■ Source passage:
>>

Excerpt from:  Value Network Analysis
.
April 17, 2009

Supply Networks

Evolving Supply Chains to Supply Networks

 

Supply chains were invented in the late 20th Century to achieve orderly transformation of material inputs into finished products for customers. For decades supply chains were seen as linear and mechanical processes. In these ordered systems, organizations strive to maximize their revenue within narrow, closely managed spheres of control. Most often, there is little or no knowledge or interest in the other actors in the supply chain. These supply chains are engineered with robust frameworks and models like Supply Chain Operations Reference (SCOR) and Global Supply Chain Forum (GSCF.)

In the 21st Century there has been a rapid evolution of the supply chain into loosely coupled, self-organizing networks of businesses. These value networks interoperate to furnish and improve complex product and service offerings. Value networks evolved because increasing supply chain complexity was not being met with the rigid engineering practices of the 1990s.

Value networks achieve mastery of the entire supply ecosystem -- including roles, relationships, skills, knowledge, brand, revenue generation and reputation, for example. While SCOR and GSCF furnish adequate models for natural resources supply chains and consistent, low-differentiated ‘smokestack’ manufacturing, they fall down in a world of dynamic offerings and products with extremely high degrees of knowledge content.

<<

■ Aim of the exercise:
Revise the supply networks excerpt between "In the 21st" and "of the 1990s.", inclusive, replacing "businesses" with "firms", and write out the revised passage. The material that follows comes from a separate source.

■ Records shown:
>>

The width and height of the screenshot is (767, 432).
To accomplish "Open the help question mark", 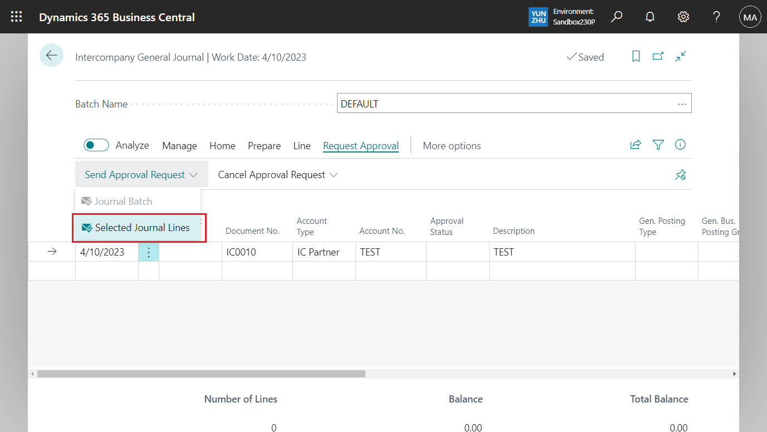I will click(x=716, y=17).
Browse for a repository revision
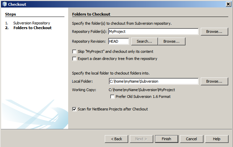 coord(171,41)
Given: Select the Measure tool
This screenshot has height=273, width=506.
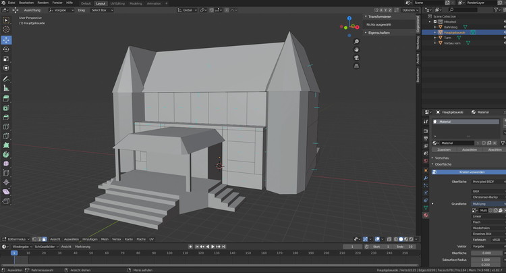Looking at the screenshot, I should [x=6, y=88].
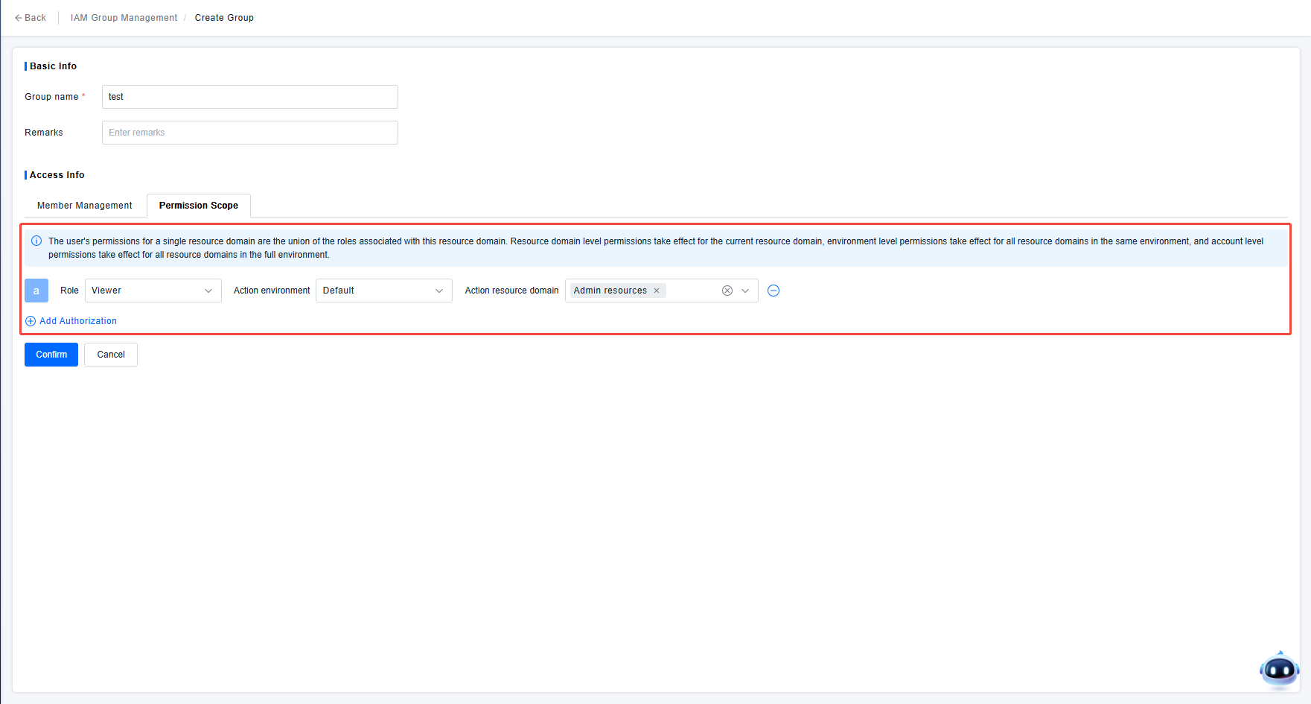This screenshot has height=704, width=1311.
Task: Open the Role dropdown showing Viewer
Action: pyautogui.click(x=153, y=291)
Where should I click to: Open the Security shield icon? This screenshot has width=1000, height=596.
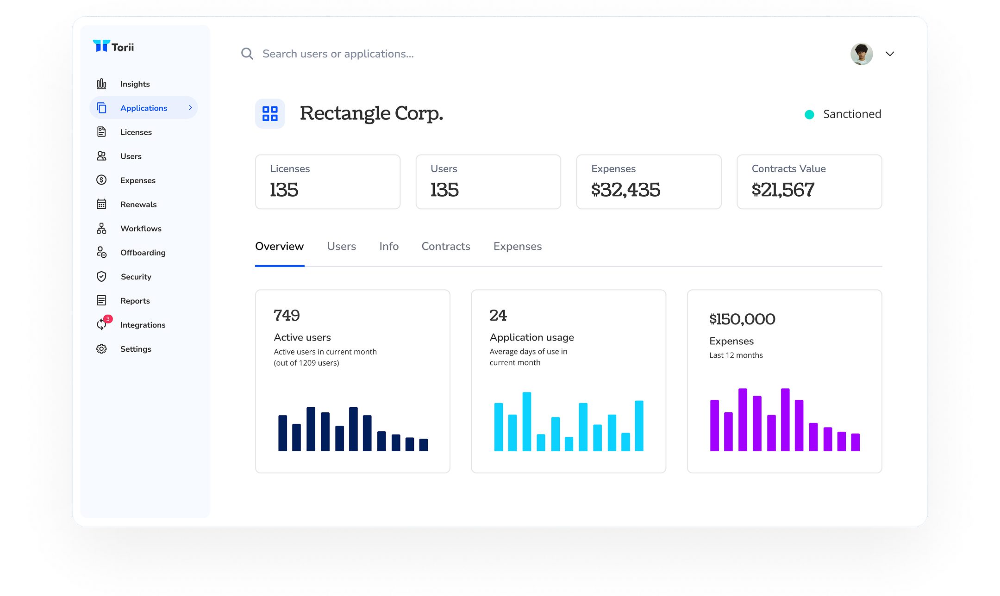click(x=101, y=276)
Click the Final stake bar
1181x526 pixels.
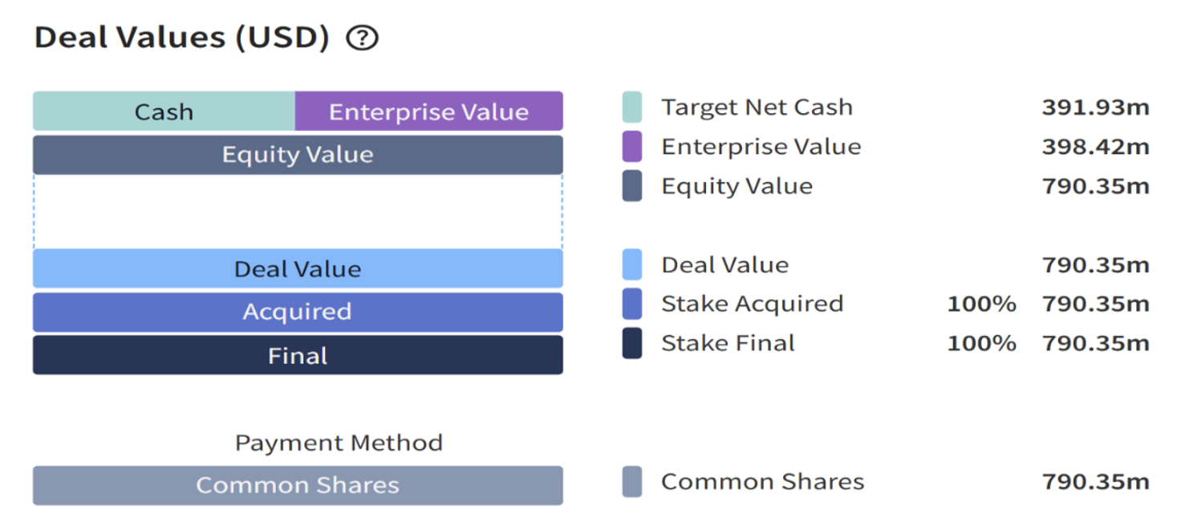(x=298, y=355)
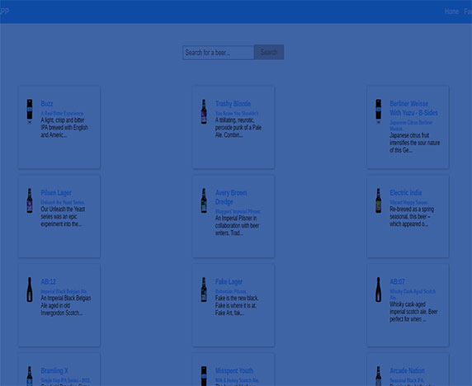472x386 pixels.
Task: Open the Bramling X title link
Action: [54, 370]
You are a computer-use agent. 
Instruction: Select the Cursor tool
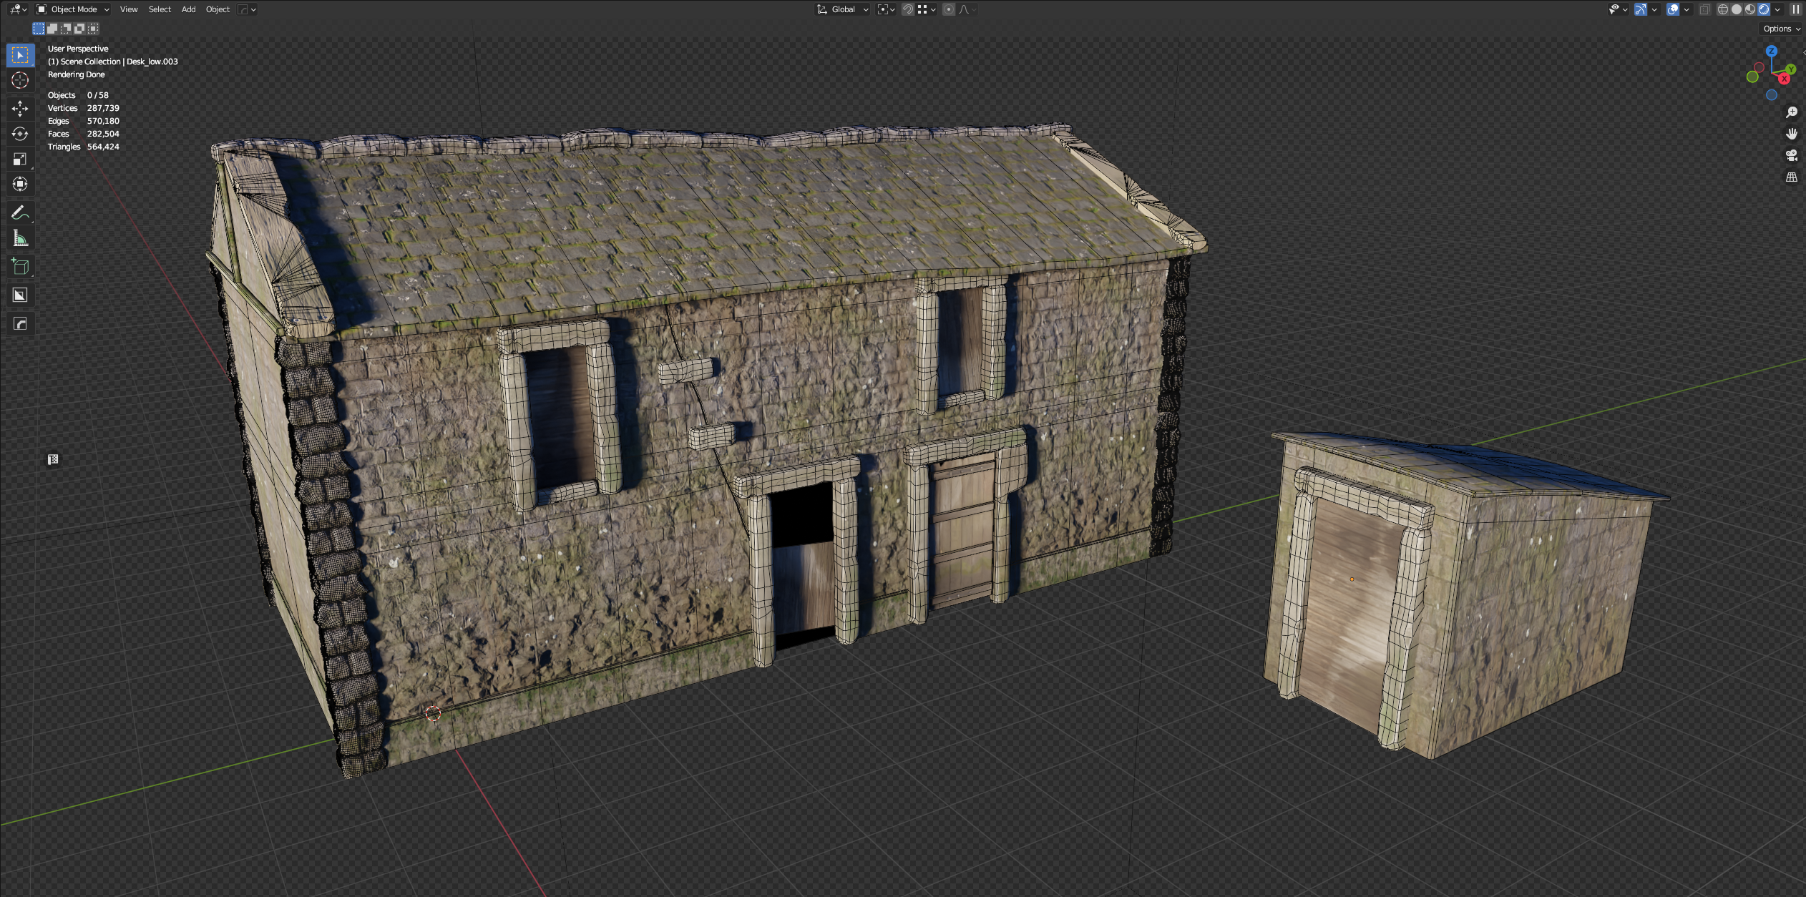(x=20, y=80)
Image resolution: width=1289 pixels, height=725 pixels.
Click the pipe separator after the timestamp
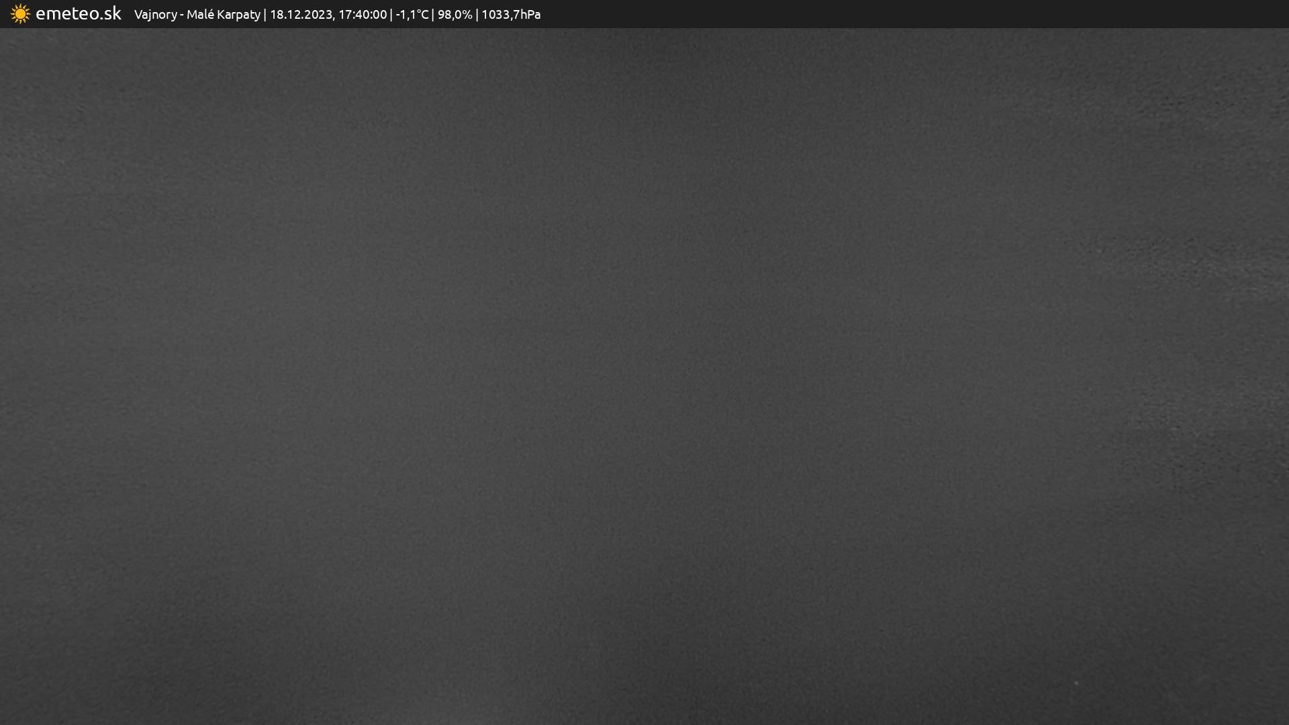(391, 14)
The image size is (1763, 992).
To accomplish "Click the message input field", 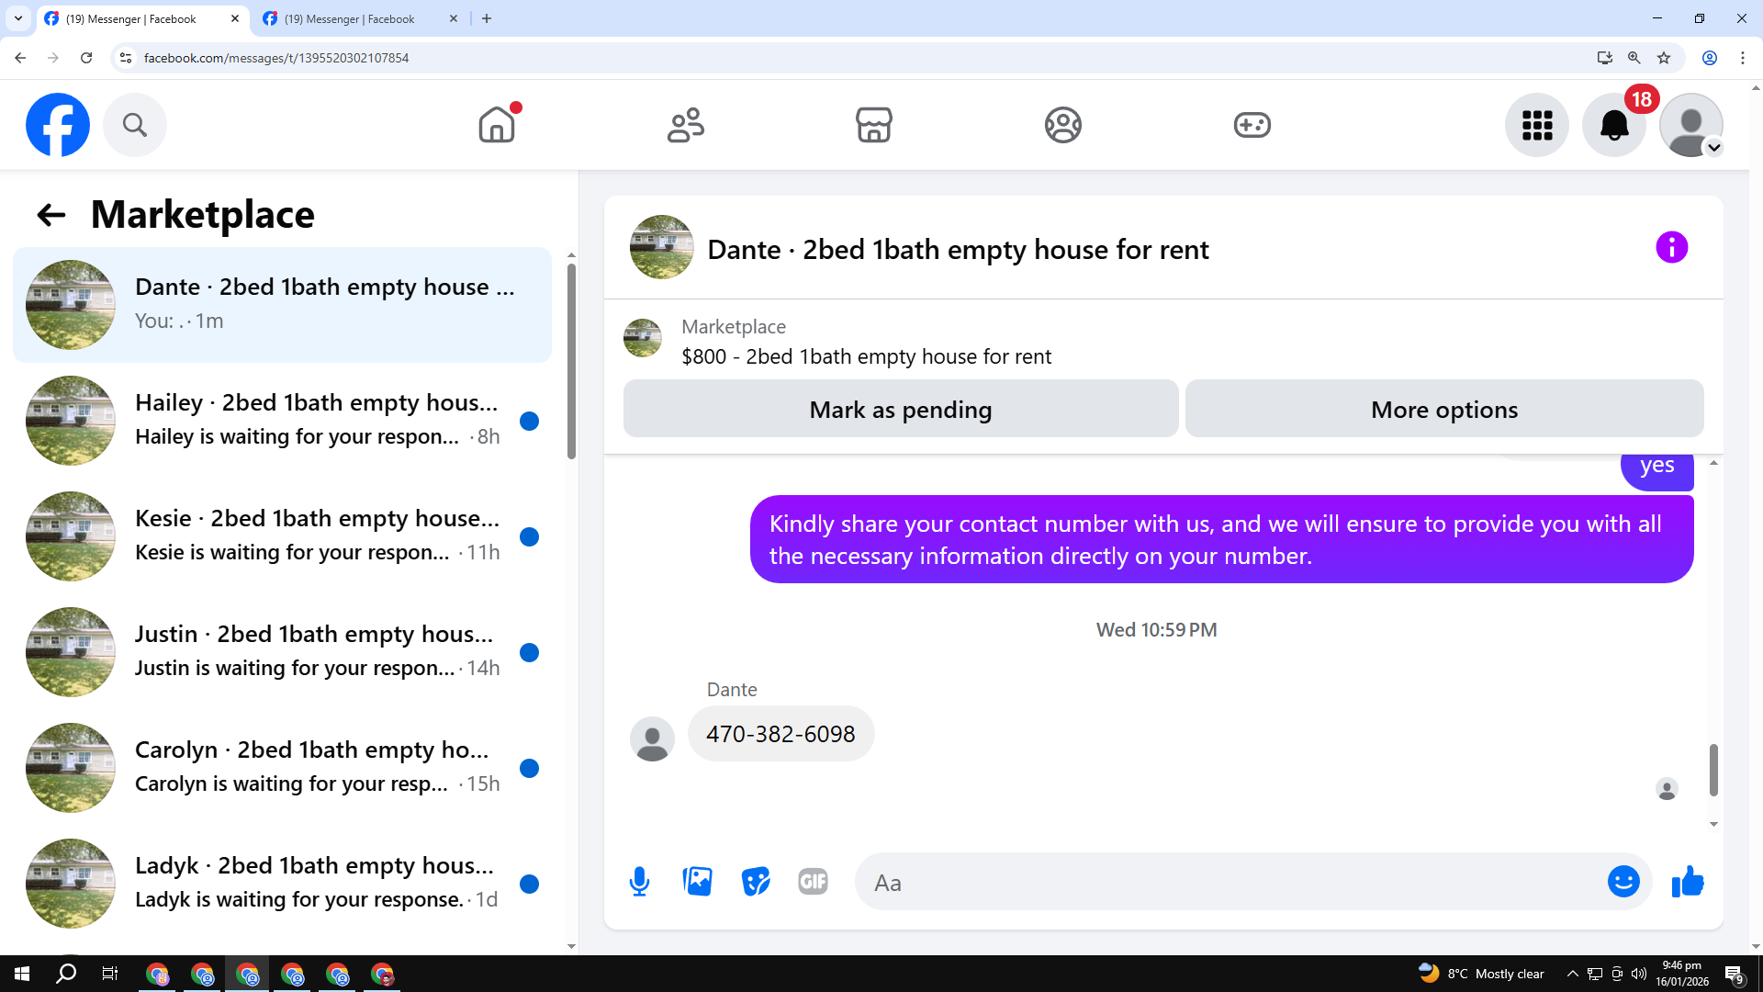I will click(1230, 882).
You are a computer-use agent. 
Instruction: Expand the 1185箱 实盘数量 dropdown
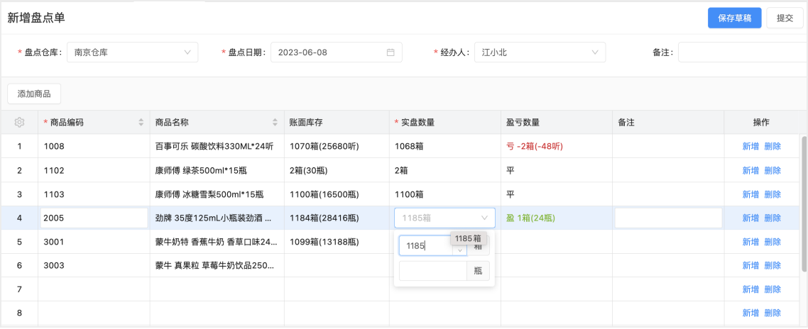coord(485,218)
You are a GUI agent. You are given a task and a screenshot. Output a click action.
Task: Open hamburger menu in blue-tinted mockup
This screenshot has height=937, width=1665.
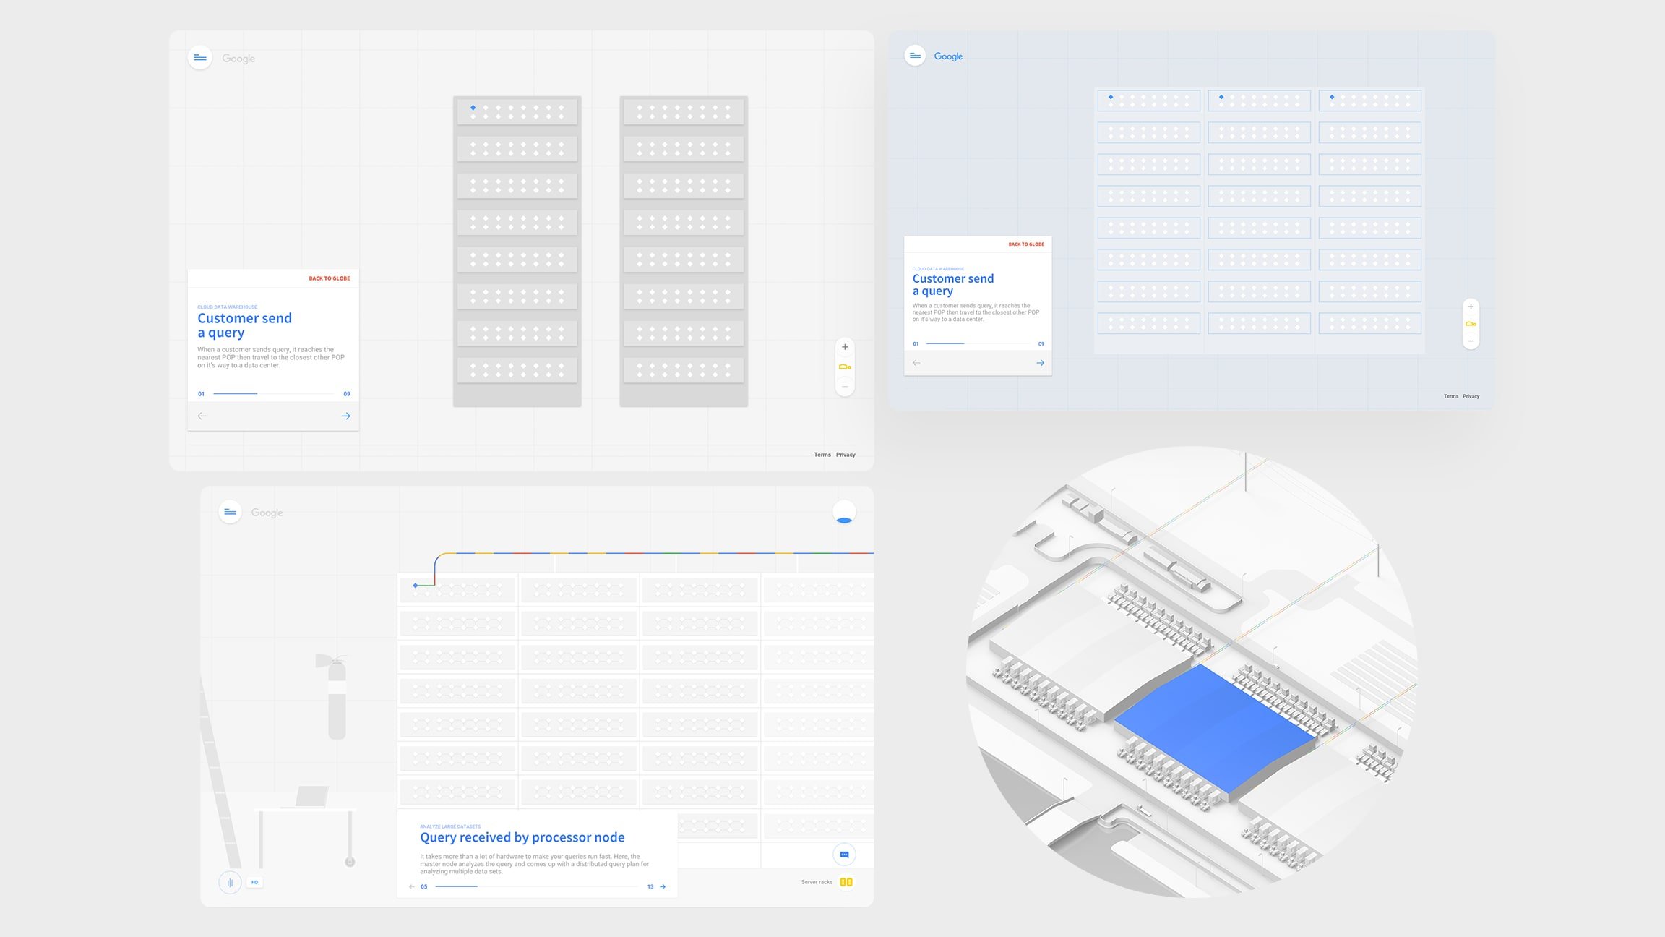[x=915, y=56]
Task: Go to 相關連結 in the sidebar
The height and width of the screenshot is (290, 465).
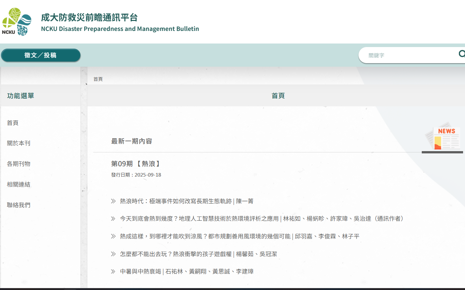Action: pyautogui.click(x=19, y=184)
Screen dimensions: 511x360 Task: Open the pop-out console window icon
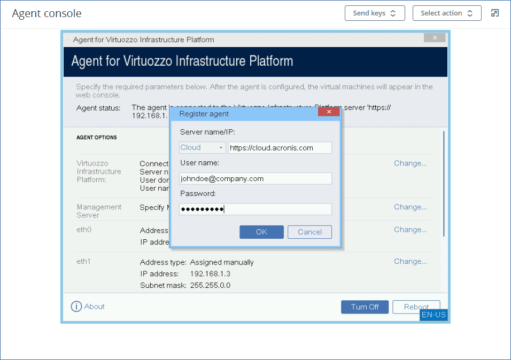point(495,13)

<<

■ Expected output:
In the 21st Century there has been a rapid evolution of the supply chain into loosely coupled, self-organizing networks of firms. These value networks interoperate to furnish and improve complex product and service offerings. Value networks evolved because increasing supply chain complexity was not being met with the rigid engineering practices of the 1990s.